** WHAT THIS TASK INVOLVES **
Could you find each line of the data below that contains the word "computer" and copy those lines?

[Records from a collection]
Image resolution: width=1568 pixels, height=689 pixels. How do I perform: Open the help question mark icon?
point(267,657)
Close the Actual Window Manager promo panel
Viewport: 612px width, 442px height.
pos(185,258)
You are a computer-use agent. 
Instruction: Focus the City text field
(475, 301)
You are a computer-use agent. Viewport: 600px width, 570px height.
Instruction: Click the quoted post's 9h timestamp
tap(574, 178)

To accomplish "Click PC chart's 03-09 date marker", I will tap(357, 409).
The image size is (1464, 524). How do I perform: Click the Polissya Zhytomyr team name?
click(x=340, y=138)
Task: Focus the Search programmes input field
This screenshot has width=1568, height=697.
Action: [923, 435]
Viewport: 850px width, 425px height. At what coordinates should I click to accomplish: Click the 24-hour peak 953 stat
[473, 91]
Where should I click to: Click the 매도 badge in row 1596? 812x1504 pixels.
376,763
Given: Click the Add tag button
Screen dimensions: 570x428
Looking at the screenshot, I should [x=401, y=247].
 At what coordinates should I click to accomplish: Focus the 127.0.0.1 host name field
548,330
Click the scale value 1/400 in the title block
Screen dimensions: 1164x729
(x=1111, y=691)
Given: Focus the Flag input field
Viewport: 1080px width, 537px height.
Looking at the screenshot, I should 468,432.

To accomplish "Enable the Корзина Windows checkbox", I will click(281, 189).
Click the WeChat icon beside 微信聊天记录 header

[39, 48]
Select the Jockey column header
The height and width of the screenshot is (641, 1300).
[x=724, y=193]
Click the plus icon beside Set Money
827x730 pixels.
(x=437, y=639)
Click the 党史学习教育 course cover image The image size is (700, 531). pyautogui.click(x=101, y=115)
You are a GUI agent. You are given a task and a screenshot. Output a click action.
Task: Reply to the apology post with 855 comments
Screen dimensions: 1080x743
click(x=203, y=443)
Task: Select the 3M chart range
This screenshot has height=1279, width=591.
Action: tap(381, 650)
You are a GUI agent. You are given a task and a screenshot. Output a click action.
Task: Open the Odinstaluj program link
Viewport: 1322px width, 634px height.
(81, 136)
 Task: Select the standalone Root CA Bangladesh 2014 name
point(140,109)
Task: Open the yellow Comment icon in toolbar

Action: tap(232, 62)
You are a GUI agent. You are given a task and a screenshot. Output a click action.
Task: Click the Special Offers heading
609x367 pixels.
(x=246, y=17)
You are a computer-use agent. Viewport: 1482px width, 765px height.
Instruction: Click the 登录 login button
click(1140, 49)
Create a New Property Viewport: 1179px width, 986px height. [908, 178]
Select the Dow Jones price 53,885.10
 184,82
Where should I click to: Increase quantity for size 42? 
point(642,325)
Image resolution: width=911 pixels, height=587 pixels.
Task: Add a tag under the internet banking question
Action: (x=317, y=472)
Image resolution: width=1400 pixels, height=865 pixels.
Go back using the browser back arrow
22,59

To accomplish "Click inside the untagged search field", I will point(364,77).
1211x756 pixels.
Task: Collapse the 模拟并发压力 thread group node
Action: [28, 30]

** RESULT **
You are a computer-use agent. 
You are a computer-use agent. Viewport: 600px width, 570px height.
You are a computer-use agent. Viewport: 1482px width, 765px height.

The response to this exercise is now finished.